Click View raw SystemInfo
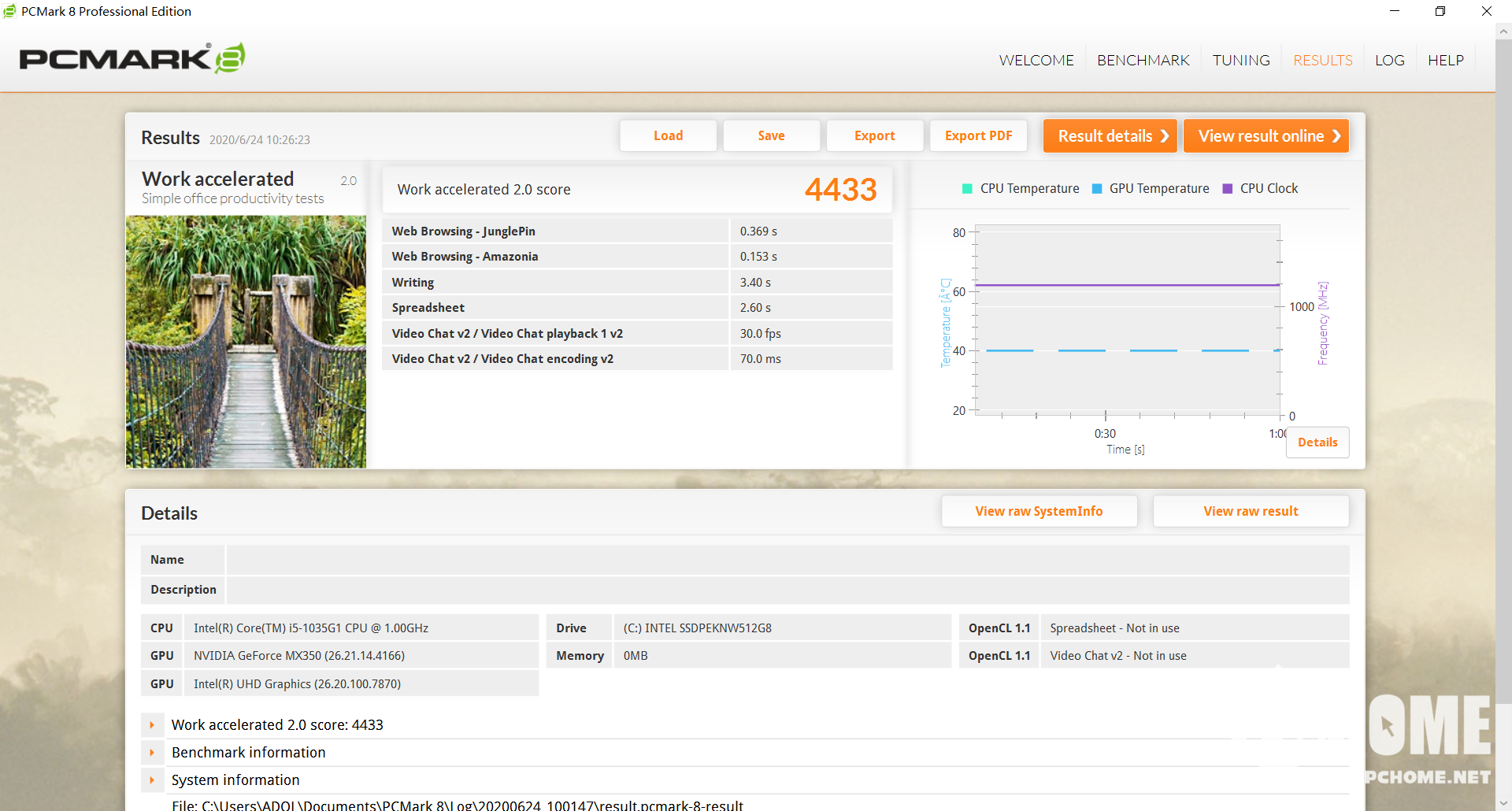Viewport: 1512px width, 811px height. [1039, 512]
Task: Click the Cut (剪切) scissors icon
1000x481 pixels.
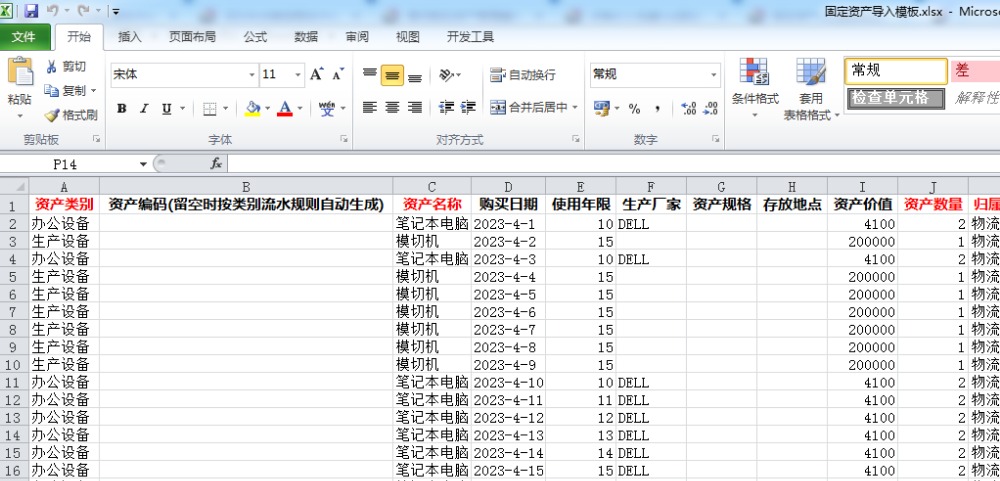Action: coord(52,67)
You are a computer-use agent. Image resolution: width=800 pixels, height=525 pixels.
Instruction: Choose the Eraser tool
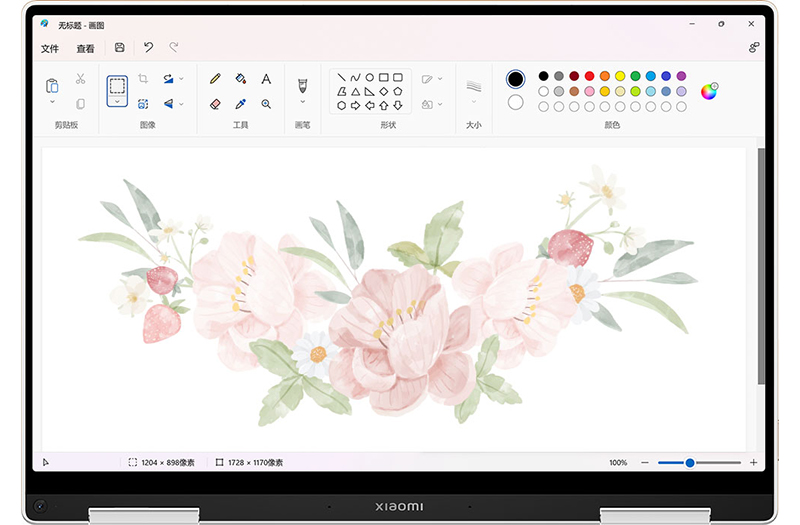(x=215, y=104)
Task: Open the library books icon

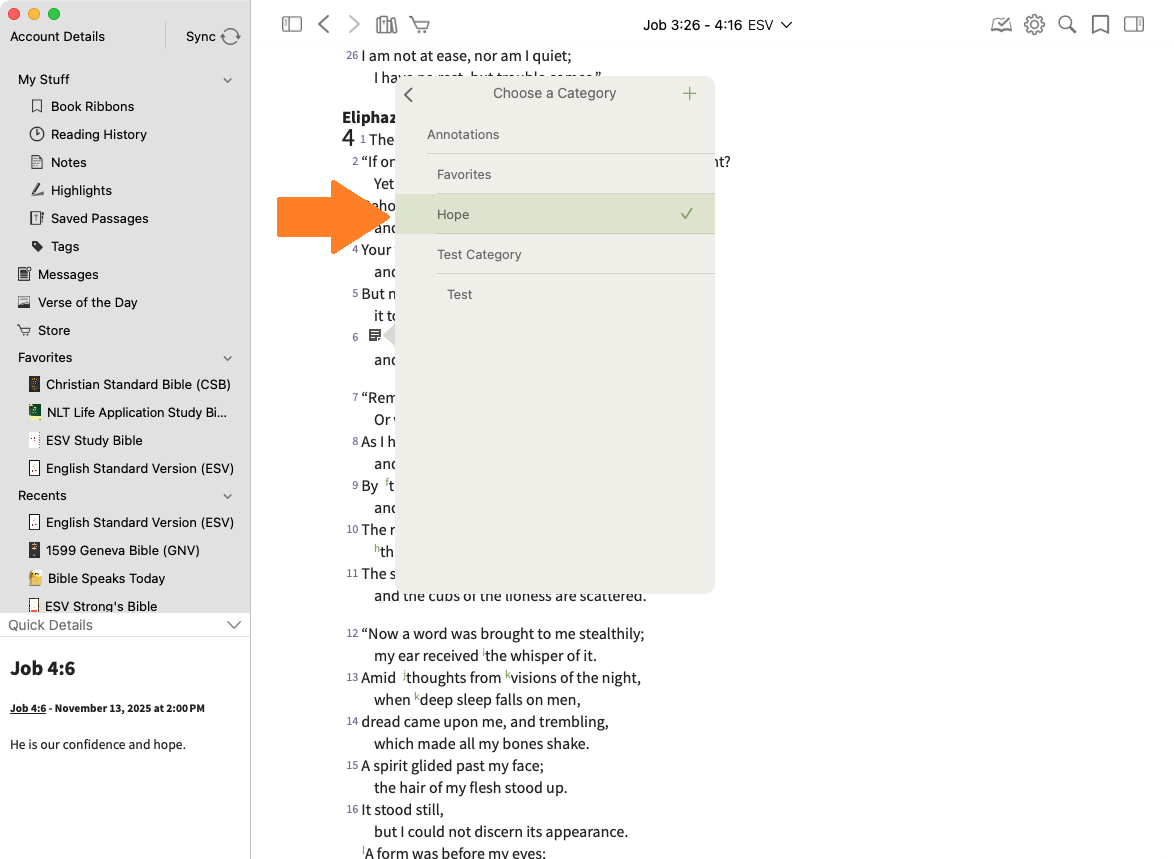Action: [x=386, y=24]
◆ ◆ ◆ ◆ ◆
### [Brief]
Although the records contain pictures, the copy should hold only their text, reproduced exactly.

### [Answer]
Click View raw SystemInfo
Viewport: 1512px width, 811px height. [1039, 512]
Task: Click the Cut (剪切) scissors icon
1000x481 pixels.
Action: coord(52,67)
You are a computer-use agent. Image resolution: width=800 pixels, height=525 pixels.
Instruction: Choose the Eraser tool
(x=215, y=104)
Task: Open the library books icon

Action: [x=386, y=24]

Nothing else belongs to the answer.